In una società in cui è sempre tutto più immateriale il paradosso è che la corsa è sempre più verso il non possesso, ed alla fine ne siamo posseduti.
Dalla musica alla nostra memoria, tutto è sempre più cloud, sempre più immateriale, storie virtuali condensate in account sparsi in giro per la rete, c’è stato un tempo in cui si attendeva la pubblicazione dell’ultima fatica di un gruppo rock, per acquistarla, possederla, ascoltarla e con un po’ di fortuna farsela autografare, oggi la musica non si possiede, non si scarica, si ascolta, senza neanche più dover faticare a trovare la propria si va per playlist.

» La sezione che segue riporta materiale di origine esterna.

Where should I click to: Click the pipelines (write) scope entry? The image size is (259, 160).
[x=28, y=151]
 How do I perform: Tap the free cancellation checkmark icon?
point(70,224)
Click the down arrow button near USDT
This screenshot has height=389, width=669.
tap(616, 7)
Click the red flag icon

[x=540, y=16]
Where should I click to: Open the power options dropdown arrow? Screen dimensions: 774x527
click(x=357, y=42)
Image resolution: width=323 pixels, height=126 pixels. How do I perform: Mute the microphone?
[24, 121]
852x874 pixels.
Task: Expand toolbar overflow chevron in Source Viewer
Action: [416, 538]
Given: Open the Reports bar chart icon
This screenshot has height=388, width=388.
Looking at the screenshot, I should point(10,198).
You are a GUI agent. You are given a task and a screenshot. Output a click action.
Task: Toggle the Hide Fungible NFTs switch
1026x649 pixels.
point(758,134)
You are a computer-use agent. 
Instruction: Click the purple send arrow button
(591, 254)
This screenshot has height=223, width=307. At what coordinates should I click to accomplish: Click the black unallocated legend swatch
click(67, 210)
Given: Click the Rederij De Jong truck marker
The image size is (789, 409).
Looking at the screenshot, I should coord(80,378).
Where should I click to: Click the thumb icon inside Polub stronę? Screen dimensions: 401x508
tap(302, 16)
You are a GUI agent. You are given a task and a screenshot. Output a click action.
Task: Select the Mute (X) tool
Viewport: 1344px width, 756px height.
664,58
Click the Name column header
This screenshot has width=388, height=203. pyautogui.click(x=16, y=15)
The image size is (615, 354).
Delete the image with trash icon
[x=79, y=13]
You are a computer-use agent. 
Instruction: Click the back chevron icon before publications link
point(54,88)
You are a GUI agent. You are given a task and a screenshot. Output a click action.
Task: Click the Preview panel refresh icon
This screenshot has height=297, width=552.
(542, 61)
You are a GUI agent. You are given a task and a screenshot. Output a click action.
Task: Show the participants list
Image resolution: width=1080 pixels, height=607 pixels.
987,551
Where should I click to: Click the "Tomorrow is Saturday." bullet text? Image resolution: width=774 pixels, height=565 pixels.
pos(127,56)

La partita dei grandi da tempo si gioca sui big data, sulla collezione delle informazioni che riguardano la vita di una persona, dov’è stato, cosa gli piace, cosa legge, cosa ascolta, perché è da queste informazioni che è possibile prevedere dove andrà, cosa potrebbe piacere e così via. Sempre più spesso si assiste a fusioni, acquisizioni, alla basa c’è sempre quel tesoro costituito dal pacchetto utenti e dalle loro storie.
La disruptive innovation ci ha sostanzialmente trasformato in creatori di dati, dati collezionabili che servono ai brand per capire cosa venderci e sempre più spesso cosa produrre; le nuove tecnologie aiutano a creare ed alimentare uno spazio individuale in cui si elabora una versione ideale di sé. Non possediamo nemmeno più il denaro, anche quello diventa sempre più “moneta digitale” dal conto in banca, passa per un account paypal o google wallet per finire in uno store online.
Anche i modelli televisivi si adeguano con l’avvento della web TV, la fruizione di contenuti si articola online seguendo schemi delineati secondo TAG declinati per generi, attori, visualizzazioni, critica etc; non è più quindi necessario “possedere” un televisore poiché la fruibilità è assicurata su tutti i vari dispositivi. Vi è quindi una forte spinta verso un consumo smodato dei contenuti, che vengono bruciati senza possiblità di reale assimilazione, poiché la tecnologia impone velocità, tutti gli aspetti che ruotavano intorno ad una produzione, dalla musica al cinema vengono messi in secondo piano; ascoltando un brano di una playlist non è possibile ad esempio conoscerne autore, o il testo che sono contenuti nel booklet, se un tempo la diretta televisiva imponeva di guardare un programma o un film per non perderne nulla, oggi la tv digitale permette di mettere in pausa qualsiasi tipo di trasmissione, e riprenderla anche a giorni di distanza, frazionandone il contenuto ed alterandone l’assimilazione.
Non si possiedono più oggetti, ma si possiedono possibilità, accessi che a loro volta tramite cookie, newsletter e notifiche push (quelle sul cellulare e sui tablet) a loro volta ci indicano tante altre posibilità, consigli, incatenandoci alla catena di consumo, sfruttando i nostri gusti, le nostre abitudini, per “prevenire” il nostro futuro.
La partita quindi continua e continuerà a giocarsi sui big data, le aziende sanno che attraverso quelli si può accedere ad importanti volumi di vendita, perché sono la risposta a cosa vogliono gli utenti, i pacchetti di dati possono anche essere “scambiati” tra aziende che forniscono prodotti e/o servizi complementari, un’azienda come netflix che fornisce un serviziodi tv digitale ha tutto l’interesse a inviare una campagna e-mail a chi è abbonato ad un servizio di connessione ad internet, e viceversa un provider di connessione può essere interessato a fare lo stesso per aggredire utenti dei competitor.